Sophie Staniszewska leads the Patient and Public Involvement (PPI) and Experiences of Care Research Programme at the RCN Research Institute, Warwick Medical School, University of Warwick. She has carried out a wide range of studies related to PPI and patient experience. She is currently working with EQUATOR to develop the first international guidance to enhance the quality of PPI reporting. Until recently Sophie chaired the Evidence, Knowledge and Learning Group of INVOLVE and she is now an INVOLVE Associate having completed her term of office. She is also a member of the NETCC PPI Group, a steering group member of the Health Technology Assessment International Patient/Citizen Involvement Group and co-chairs the HTAi Patient/Citizen Methods and Impact Group.
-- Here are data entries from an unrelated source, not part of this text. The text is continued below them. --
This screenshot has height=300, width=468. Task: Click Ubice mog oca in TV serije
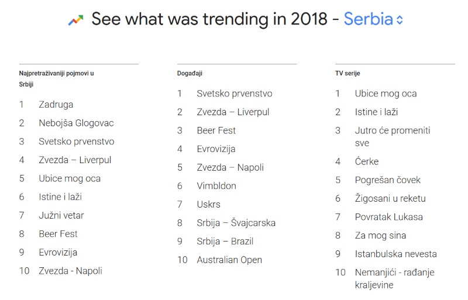(x=386, y=94)
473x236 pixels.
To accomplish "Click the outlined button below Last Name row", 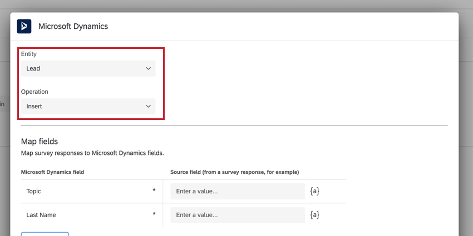I will (45, 234).
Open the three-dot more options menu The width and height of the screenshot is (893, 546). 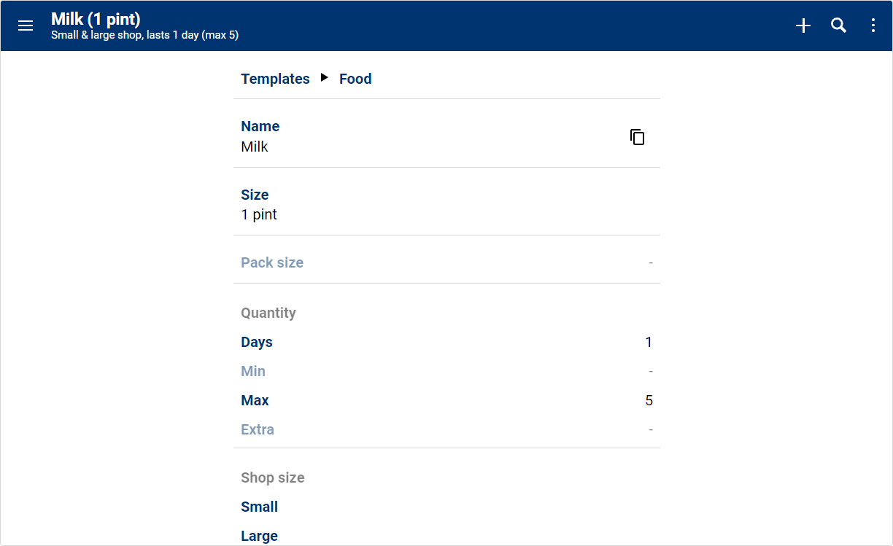coord(873,26)
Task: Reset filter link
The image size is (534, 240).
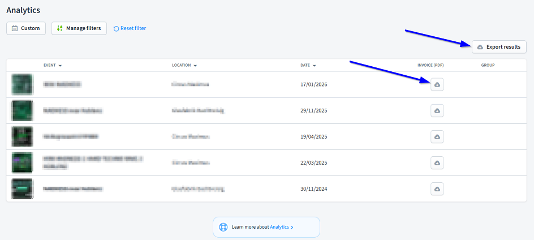Action: click(x=130, y=28)
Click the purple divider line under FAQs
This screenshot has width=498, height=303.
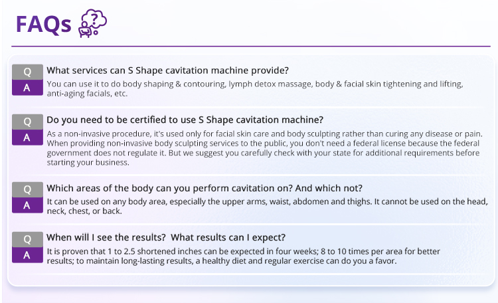tap(251, 47)
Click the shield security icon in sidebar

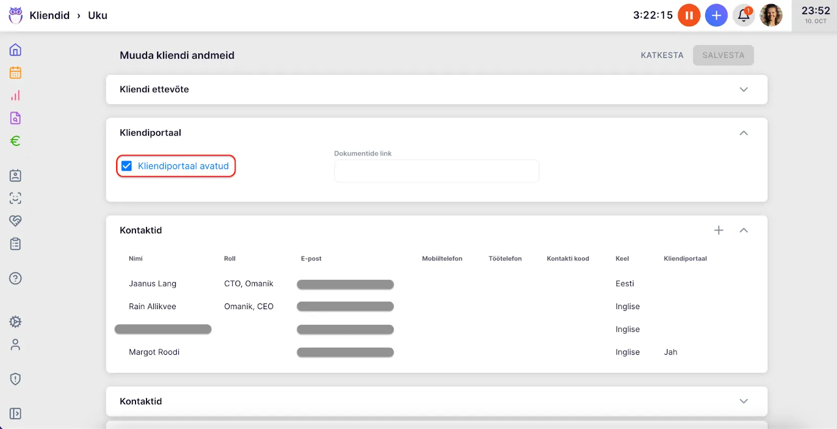pyautogui.click(x=16, y=379)
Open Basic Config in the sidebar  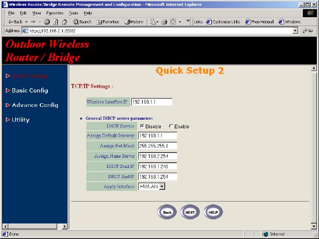[30, 90]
Sophie is Vice-chair of the NIHR Breaking Boundaries Review of PPI.
One of the key areas for me is around the capture and measurement of the impact of PPI. This often causes a lot of discussion and people have a wide range of views. I think our discussion reinforced the continued interest in qualitative capture and quantitative measurement and my view that it’s a bit like Marmite – you love it or you hate it.
I firmly believe in the feasibility and need of qualitative capture and quantitative measurement and I think we need to develop robust instruments that capture impact, based on clear conceptual frameworks (Staniszewska et al 2011). We also need to think about embedding PPI within methodological thinking. For example in the field of patient-reported outcome measurement (PROMS), there is significant interest in exploring how we involve patients in collaborative ways in the development of instruments (Staniszewska et al 2012). Ideas of co-production in PROMS need more exploration in the future. The advantage of embedding PPI methodologically is that it would become core business, rather than an added on process. There is potential to apply this in many areas of research, which is very exciting but challenging!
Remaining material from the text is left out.